══ DATA FOR PROCESSING
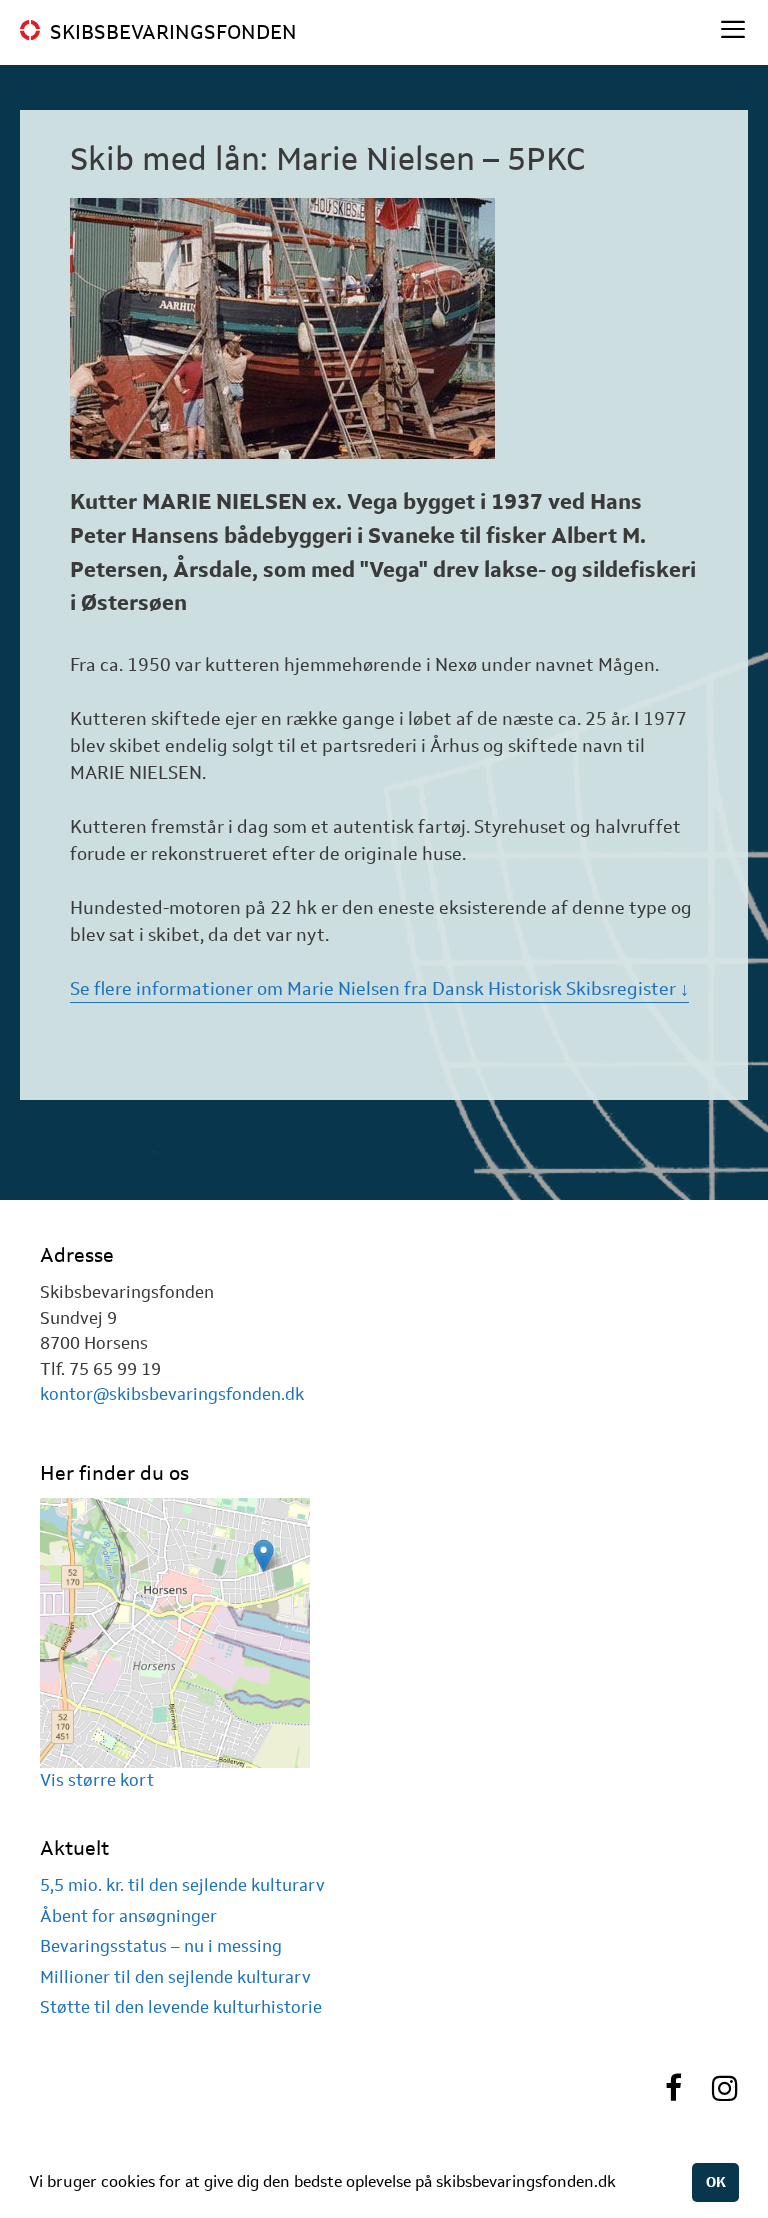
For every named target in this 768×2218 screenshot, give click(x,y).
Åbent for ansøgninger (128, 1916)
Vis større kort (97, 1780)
════
══ DATA FOR PROCESSING
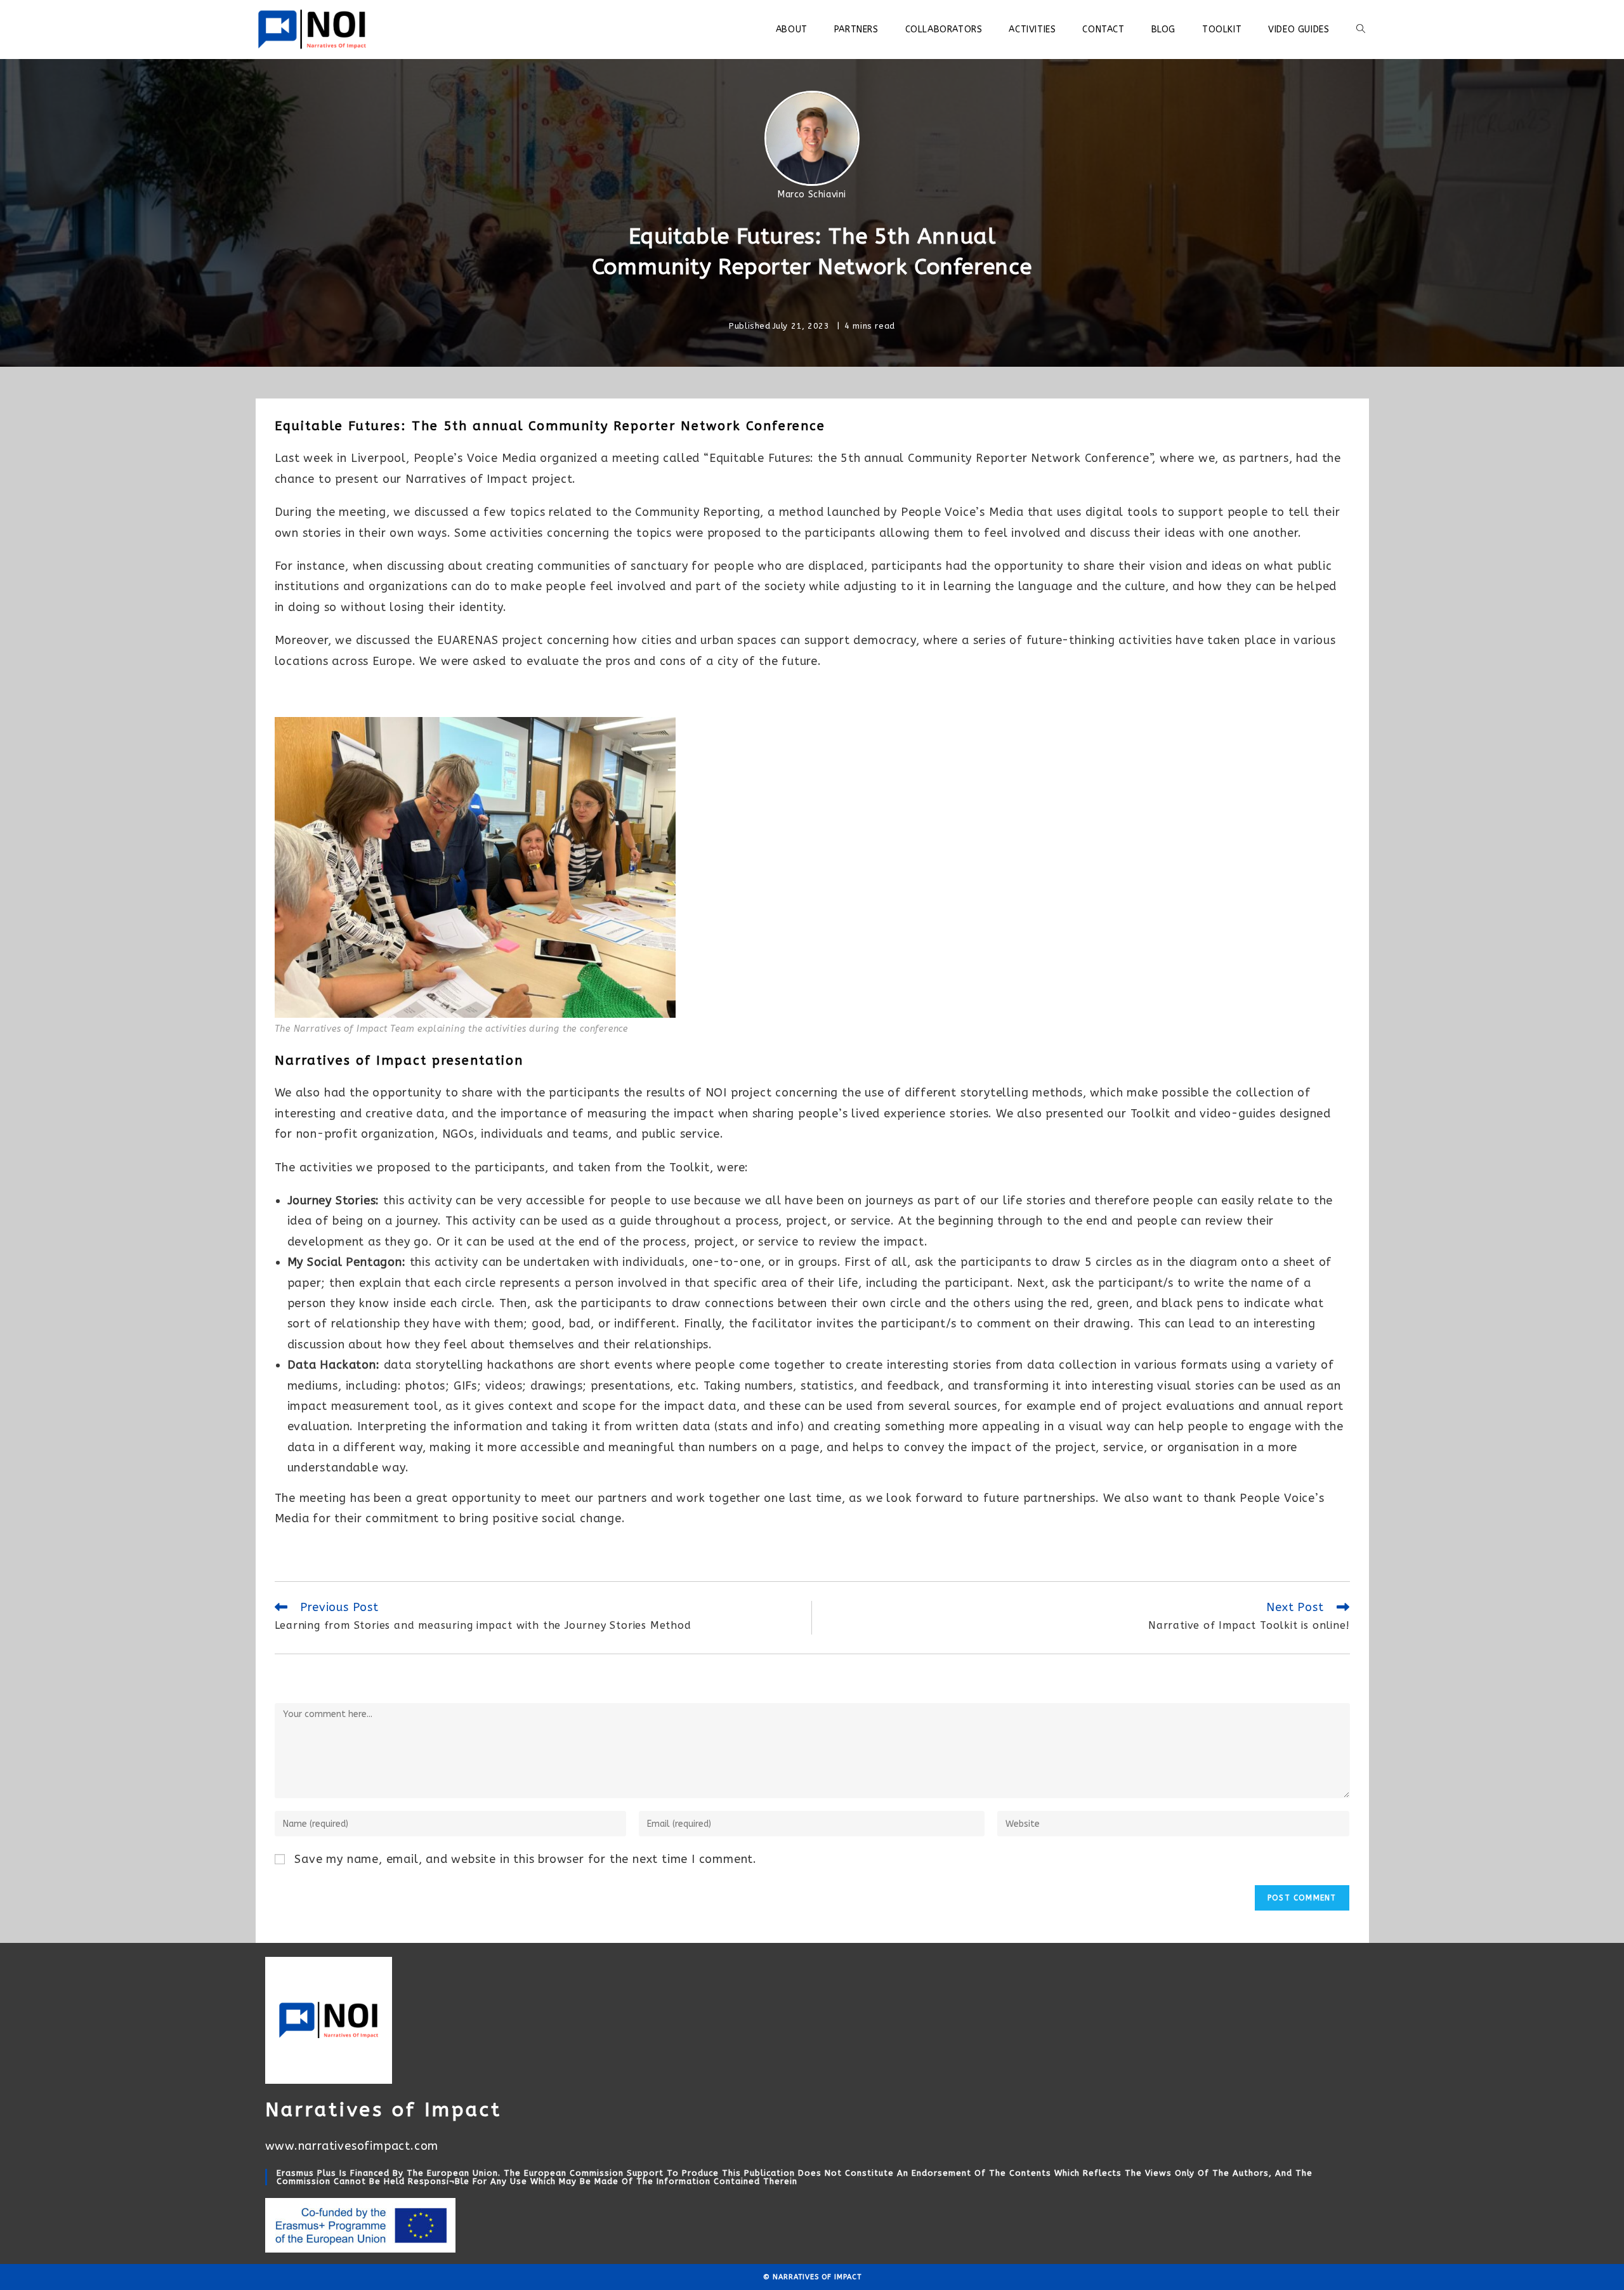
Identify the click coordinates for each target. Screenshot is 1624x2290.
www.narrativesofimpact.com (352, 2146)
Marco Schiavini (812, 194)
════
▶ [BRIEF] The lines above starting at the one that contains "For every named" and ending at the one that contains "Vis større kort (97, 1780)" must be transcribed exactly, and no other lines may appear.

▶ [ANSWER AREA]
For every named target in this 768×2218 screenshot, give click(x,y).
Åbent for ansøgninger (128, 1916)
Vis større kort (97, 1780)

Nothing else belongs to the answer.